2. The trial court erred in awarding damages to the plaintiffs in the absence of a finding that defendants trimmed the trees negligently or exceeded the scope of their servitude by removing more of the trees than necessary to maintain their servitude.

Plaintiffs filed an answer to the appeal claiming:

1. The district court was correct in its ruling on liability.
2. The district court erred in not awarding an adequate amount of damages based on the expert testimony as to the value of the trees and appellees seek an increase in damages.2
3. The district court erred in failing to award treble damages pursuant to the Louisiana Revised Statutes and appellees seek treble damages.

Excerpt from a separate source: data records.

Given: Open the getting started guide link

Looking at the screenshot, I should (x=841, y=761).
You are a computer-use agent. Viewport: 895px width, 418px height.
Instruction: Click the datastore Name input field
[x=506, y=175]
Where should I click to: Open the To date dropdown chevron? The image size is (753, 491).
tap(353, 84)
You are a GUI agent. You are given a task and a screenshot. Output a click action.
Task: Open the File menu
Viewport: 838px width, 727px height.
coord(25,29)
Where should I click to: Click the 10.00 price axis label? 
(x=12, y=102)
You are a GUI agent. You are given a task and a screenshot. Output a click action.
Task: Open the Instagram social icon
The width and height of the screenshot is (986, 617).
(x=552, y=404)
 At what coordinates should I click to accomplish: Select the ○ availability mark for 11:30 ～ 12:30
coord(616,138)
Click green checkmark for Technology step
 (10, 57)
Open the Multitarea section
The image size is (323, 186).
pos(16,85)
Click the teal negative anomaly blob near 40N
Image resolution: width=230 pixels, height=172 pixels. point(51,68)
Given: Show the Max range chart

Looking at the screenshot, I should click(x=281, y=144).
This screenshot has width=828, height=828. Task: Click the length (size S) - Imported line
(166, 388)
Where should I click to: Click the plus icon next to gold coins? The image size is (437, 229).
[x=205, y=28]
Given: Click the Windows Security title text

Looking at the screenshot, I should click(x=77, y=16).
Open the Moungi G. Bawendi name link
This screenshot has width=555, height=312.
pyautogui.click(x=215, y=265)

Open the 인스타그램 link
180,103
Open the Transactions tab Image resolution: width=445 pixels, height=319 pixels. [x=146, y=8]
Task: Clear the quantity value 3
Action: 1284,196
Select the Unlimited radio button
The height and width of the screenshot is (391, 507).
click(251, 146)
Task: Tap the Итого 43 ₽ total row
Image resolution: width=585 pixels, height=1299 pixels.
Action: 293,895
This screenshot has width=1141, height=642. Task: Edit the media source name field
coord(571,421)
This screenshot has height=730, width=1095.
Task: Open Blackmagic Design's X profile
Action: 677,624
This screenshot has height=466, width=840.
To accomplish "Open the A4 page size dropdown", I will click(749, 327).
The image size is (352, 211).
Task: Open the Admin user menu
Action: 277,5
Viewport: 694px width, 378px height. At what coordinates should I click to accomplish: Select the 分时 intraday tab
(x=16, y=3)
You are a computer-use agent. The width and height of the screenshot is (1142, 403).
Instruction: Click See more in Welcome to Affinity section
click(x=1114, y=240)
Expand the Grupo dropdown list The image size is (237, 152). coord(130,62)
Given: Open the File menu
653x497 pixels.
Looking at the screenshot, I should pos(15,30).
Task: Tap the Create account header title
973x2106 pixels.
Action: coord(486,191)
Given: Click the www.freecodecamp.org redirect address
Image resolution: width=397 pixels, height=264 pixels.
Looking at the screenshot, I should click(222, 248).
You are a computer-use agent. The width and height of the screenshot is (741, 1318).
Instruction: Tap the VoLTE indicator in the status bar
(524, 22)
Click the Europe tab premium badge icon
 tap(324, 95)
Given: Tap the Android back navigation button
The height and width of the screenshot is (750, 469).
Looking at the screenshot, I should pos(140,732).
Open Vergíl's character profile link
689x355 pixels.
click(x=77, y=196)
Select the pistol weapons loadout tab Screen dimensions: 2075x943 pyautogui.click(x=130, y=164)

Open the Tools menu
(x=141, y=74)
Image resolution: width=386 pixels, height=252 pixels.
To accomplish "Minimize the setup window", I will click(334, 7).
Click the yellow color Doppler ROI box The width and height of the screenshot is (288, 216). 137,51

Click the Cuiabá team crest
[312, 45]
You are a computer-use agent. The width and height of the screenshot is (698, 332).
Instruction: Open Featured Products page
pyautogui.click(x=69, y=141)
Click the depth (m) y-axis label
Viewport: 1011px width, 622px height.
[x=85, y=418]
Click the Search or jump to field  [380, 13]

In August of 1983, Asplundh, under contract with LP & L, trimmed some trees which had grown into the power lines of LP & L. The utility poles supporting the power lines were located in the Terrebonne Parish right-of-way along St. George Road and were at least five feet outside of what was referred to at trial as the south-east boundary of plaintiffs’ property, St. George Plantation. In the course of this work, Asplundh’s crew trimmed approximately fourteen cypress trees which were allegedly located on St. George Plantation. The trees were cut about six feet below LP & L’s primary power line; the top one-third, approximately six to fourteen feet, of each tree was removed.

At trial, defendants did not dispute that Asplundh’s crew had cut the trees, however, they advanced various arguments disputing that the cutting of the trees gave rise to any liability to the plaintiffs. The asserted defense which is pertinent to this appeal is that LP & L had a servitude over that portion of St. George Plantation on which the trees were located and as the owner of such a servitude LP & L did not need the landowner’s permission to maintain it.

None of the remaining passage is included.